Real architects and engineers have a rigor and discipline we could only dream of, and their importance in society is well understood eg. the consequences of mis-designing a highrise building. These jobs are based on a body of knowledge going back thousands of years. But what about us?
Part of us wants recognition, so we borrow names from other professions that already have the recognition we as an industry crave. But this can be doubly harmful. First, it implies we know what we are doing, when we plainly don't. Buildings and bridges do sometimes fall down, but they fall down much less than the number of times our programs will crash... making comparisons with engineers quite unfair and inaccurate. If building bridges were like programming, halfway through we'd find out that the far bank was now 50 meters father out, that it was actually mud rather than granite, and that rather than building a footbridge we were instead building a road bridge.
The term "architect" has done the most harm. The idea of someone who draws up detailed plans for others to interpret, and expects this to be carried out. In our industry, this view of the architect leads to some terrible practices. Diagram after diagram, page after page of documentation, created with a view to inform the construction of the perfect system, without taking into account the fundamentally knowable future, utterly devoid of any understanding as to how it will be to implement, or whether or not it will actually work, let alone having any ability to change as we learn more.
We put ourselves in danger of doing everyone a disservice by comparing ourselves to engineers and architects.
Unfortunately, we are stuck with the word architect for now... so best we can do is to redefine what it means in our context.
Redefining the role of the Architect
Due to the rapid change in software requirements, tools, and techniques, Architects need to shift their thinking from creating the perfect end product, and instead focus on helping create a framework in which the right systems can emerge, and continue to grow as we learn more.
Think of the role more as a town planner than architect... a town planner not say "build this specific building there"; instead a town planner zones a city and other people decide what exact buildings get created. The city changes and evolves over time and the town planner does his best to anticipate the changes, but accepts that trying to exert direct control over all aspects of what happens is futile. The number of times an architect needs to get involved to correct direction should be minimal, but if someone decides to build a sewage plant in a residential area, he needs to be able to shut it down.
Zoning for town planner = service boundaries
"Be worried about what happens between the boxes, and be liberal in what happens inside"
Architects should code - if we are to ensure that the systems we create are habitable for our developers, then our architects need to understand the impact of their decisions.
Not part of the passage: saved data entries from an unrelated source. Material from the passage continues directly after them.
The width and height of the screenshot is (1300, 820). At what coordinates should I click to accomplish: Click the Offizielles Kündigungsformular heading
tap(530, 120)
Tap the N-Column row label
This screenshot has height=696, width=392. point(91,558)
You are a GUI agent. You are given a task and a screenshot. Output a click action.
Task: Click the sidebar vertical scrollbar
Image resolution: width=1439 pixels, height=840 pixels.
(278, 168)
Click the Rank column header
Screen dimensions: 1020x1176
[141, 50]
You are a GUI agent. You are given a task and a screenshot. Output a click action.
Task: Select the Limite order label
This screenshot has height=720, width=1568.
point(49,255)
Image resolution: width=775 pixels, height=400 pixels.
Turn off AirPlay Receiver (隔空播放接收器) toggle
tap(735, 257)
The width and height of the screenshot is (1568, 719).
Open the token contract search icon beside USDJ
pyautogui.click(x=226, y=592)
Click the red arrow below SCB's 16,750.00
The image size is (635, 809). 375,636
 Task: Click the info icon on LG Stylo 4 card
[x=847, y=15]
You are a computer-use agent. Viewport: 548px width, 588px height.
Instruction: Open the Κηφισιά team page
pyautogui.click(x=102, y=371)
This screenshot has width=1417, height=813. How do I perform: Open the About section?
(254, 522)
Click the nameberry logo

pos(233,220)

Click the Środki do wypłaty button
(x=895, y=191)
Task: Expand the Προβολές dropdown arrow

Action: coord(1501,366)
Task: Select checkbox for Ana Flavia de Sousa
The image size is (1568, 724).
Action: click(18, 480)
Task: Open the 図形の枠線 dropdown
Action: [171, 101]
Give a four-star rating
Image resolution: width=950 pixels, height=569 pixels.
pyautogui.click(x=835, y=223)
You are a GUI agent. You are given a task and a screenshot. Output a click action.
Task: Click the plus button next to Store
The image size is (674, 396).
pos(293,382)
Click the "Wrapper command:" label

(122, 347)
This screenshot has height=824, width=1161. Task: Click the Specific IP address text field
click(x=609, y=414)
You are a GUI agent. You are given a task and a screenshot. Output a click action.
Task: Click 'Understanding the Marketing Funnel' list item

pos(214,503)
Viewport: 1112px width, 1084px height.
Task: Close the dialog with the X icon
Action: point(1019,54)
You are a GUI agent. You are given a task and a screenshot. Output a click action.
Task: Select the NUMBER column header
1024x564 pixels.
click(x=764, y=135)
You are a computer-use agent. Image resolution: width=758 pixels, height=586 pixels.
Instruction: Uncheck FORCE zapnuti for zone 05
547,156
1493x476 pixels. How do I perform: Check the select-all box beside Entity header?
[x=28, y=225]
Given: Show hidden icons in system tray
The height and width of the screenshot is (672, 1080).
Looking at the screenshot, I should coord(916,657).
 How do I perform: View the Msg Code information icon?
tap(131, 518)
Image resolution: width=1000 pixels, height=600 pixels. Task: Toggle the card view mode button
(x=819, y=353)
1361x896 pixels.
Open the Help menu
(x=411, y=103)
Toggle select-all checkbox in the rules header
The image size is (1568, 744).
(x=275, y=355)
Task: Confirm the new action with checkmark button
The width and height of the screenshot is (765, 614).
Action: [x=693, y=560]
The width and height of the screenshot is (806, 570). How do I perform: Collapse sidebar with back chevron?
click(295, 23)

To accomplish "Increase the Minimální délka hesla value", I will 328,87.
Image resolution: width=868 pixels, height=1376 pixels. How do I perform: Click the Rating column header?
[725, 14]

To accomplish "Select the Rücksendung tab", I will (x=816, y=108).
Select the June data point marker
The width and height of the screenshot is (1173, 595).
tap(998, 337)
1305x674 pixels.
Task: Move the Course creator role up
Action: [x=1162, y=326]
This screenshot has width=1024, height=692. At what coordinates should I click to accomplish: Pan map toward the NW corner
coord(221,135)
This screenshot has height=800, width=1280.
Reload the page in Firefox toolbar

At the very least, this means spending time with the team, and ideally it means spending time coding with the team too.
Define Strategic Goals, Principles, and Practices
Defining strategic goals and principles help guide decision-making:
- Strategic Goals - strategic goals should speak to where your company is going and how it sees itself as best making its customers happy so that you can make sure the technology is aligned with it... eg. "expand into Southeast Asia to unlock new markets" or "let the customer achieve as much as possible using self-service."
- Principles - principles are rules you have made in order to align what you are doing to a larger goal. Fewer than 10 is a good number. eg. if one of your goals as an organization is to decrease the time to market for new features, you may define a principle that sys delivery teams have full control over the lifecycle of their software to ship whenever they are ready, independently of any other team.
- Practices - practices are how we ensure our principles are being carried out They are a set of detailed, practical guidance and constraints for performing tasks, eg. coding guidelines, fact that all log data needs to be captured centrally, or that HTTP/REST is the standard integration style. Due to their technical nature, practices will often change more often than principles.
One person's principles are another's practices... that's OK. On smaller teams, combining principles and practices might be ok.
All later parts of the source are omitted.